> [Enunciado]: Repita todas as linhas dos registros a seguir, sem alterar nada.

* * * * * * *

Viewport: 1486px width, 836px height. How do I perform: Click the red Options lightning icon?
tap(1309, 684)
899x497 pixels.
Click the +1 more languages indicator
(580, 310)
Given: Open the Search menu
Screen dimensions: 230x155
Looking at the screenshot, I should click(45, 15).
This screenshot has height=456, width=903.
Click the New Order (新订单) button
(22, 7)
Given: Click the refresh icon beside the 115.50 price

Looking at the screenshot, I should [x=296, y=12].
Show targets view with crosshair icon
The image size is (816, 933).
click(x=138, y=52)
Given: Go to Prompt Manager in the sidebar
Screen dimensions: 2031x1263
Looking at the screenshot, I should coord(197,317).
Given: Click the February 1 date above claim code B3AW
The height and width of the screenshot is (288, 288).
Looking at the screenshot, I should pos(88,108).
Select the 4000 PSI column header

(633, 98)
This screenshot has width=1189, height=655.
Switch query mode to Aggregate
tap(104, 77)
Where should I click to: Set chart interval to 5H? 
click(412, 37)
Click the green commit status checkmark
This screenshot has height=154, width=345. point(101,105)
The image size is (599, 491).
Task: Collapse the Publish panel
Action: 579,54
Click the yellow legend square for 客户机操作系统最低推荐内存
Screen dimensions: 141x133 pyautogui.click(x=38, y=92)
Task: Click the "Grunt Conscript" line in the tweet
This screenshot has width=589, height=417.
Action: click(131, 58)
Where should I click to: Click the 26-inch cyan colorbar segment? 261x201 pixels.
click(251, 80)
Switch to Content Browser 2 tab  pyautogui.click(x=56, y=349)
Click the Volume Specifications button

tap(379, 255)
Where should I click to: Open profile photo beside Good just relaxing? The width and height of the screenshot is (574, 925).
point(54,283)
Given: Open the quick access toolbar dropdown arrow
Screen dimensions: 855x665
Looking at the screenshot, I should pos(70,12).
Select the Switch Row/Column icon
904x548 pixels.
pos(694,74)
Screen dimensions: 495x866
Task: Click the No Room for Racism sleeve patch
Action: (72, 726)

* * * * * * *

> [Exercício resolvido]:
Viewport: 1486px width, 836px height. How do I perform: Click the red Options lightning icon?
tap(1309, 684)
899x497 pixels.
Click the +1 more languages indicator
(580, 310)
Given: Open the Search menu
Screen dimensions: 230x155
Looking at the screenshot, I should click(45, 15).
This screenshot has height=456, width=903.
Click the New Order (新订单) button
(22, 7)
Given: Click the refresh icon beside the 115.50 price

Looking at the screenshot, I should [x=296, y=12].
Show targets view with crosshair icon
The image size is (816, 933).
click(x=138, y=52)
Given: Go to Prompt Manager in the sidebar
Screen dimensions: 2031x1263
Looking at the screenshot, I should coord(197,317).
Given: Click the February 1 date above claim code B3AW
The height and width of the screenshot is (288, 288).
Looking at the screenshot, I should pos(88,108).
Select the 4000 PSI column header

(633, 98)
This screenshot has width=1189, height=655.
Switch query mode to Aggregate
tap(104, 77)
Where should I click to: Set chart interval to 5H? 
click(412, 37)
Click the green commit status checkmark
This screenshot has height=154, width=345. point(101,105)
The image size is (599, 491).
Task: Collapse the Publish panel
Action: 579,54
Click the yellow legend square for 客户机操作系统最低推荐内存
Screen dimensions: 141x133 pyautogui.click(x=38, y=92)
Task: Click the "Grunt Conscript" line in the tweet
This screenshot has width=589, height=417.
Action: click(131, 58)
Where should I click to: Click the 26-inch cyan colorbar segment? 261x201 pixels.
click(251, 80)
Switch to Content Browser 2 tab  pyautogui.click(x=56, y=349)
Click the Volume Specifications button

tap(379, 255)
Where should I click to: Open profile photo beside Good just relaxing? The width and height of the screenshot is (574, 925).
point(54,283)
Given: Open the quick access toolbar dropdown arrow
Screen dimensions: 855x665
Looking at the screenshot, I should pos(70,12).
Select the Switch Row/Column icon
904x548 pixels.
pos(694,74)
Screen dimensions: 495x866
Task: Click the No Room for Racism sleeve patch
Action: (72, 726)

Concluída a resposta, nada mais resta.